Vincente’s investigation into the latest anti-Chavez coup plot charged that Washington was using Colombia as a base to orchestrate the coup, pointing to the $5.5 billion in mostly military aid the US has given Colombia since 2000; the sanctuary Colombia has given to Pedro Carmona, who headed the short-lived US-backed coup regime in April 2002; and the role of Juan Manuel, Colombian defence minister, in helping Pedro Carmona train military officers at Colombia’s military intelligence school.
Media twist: Venezuela the aggressor
Since the US-backed coup in 2002 the Venezuelan revolution has sought the means to defend itself against further US aggression. But, despite its “free trade” doctrine, the US decided to ban arms sales to Venezuela in May 2006, following an assessment two months earlier by John Hillen, an assistant US secretary of state, that Washington was “pretty concerned” that Chavez was “retooling and rebuilding and rearming his military with the avowed purpose of building a military that can fight against the United States”, i.e., defend itself against the US.

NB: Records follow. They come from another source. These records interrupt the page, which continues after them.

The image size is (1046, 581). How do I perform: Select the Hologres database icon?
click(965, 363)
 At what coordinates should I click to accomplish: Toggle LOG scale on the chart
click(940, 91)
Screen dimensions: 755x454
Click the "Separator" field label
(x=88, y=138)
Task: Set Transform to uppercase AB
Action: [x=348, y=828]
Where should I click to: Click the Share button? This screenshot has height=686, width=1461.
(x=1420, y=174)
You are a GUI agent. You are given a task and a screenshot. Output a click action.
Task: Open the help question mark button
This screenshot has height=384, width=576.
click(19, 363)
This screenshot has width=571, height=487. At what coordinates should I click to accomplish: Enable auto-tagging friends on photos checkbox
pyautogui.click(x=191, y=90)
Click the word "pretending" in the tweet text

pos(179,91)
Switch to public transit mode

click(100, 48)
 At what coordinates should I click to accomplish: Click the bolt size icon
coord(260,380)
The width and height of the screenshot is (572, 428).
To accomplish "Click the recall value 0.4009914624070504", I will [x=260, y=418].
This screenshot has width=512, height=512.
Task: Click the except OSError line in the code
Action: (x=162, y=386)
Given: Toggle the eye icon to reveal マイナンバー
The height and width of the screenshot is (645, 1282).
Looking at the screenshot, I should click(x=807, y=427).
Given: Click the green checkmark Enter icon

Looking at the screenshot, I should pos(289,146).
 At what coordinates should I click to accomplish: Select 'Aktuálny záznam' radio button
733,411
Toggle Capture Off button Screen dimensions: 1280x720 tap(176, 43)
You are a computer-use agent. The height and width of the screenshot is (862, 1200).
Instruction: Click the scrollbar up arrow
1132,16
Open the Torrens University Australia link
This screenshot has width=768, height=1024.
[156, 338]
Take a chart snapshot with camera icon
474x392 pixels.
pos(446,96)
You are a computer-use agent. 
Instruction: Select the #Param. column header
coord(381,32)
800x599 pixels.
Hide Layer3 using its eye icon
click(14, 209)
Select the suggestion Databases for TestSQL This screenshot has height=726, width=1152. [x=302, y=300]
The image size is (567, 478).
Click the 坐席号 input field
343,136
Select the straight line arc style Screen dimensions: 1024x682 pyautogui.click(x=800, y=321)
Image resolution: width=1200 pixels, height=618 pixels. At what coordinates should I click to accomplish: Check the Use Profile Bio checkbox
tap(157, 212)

Venezuela’s revolutionary government has turned to Russia for weaponry to defend itself, but any such move is twisted in the corporate media to make Venezuela appear the aggressor. The planned November joint Russian-Venezuelan naval exercises are portrayed by the corporate media as Venezuela stoking a new “cold war”. Thus, the September 22 London Financial Times ran an article blaming Venezuela for stirring the US into a “cold war”, because of its alliance with Russia, yet the article makes no mention of any US acts of aggression against Venezuela, including the reactivation of the US Fourth Fleet.
The following day, an article in Rupert Murdoch’s Australian newspaper reported that Chavez’s warning to the US that “Russia is with us … we are strategic allies” was a reminder of the “new cold war”. But the article did not explain that since the US government supported the 2002 coup that briefly overthrew Chavez such naval exercises are quite justifiable, especially following the reactivation of the Fourth Fleet.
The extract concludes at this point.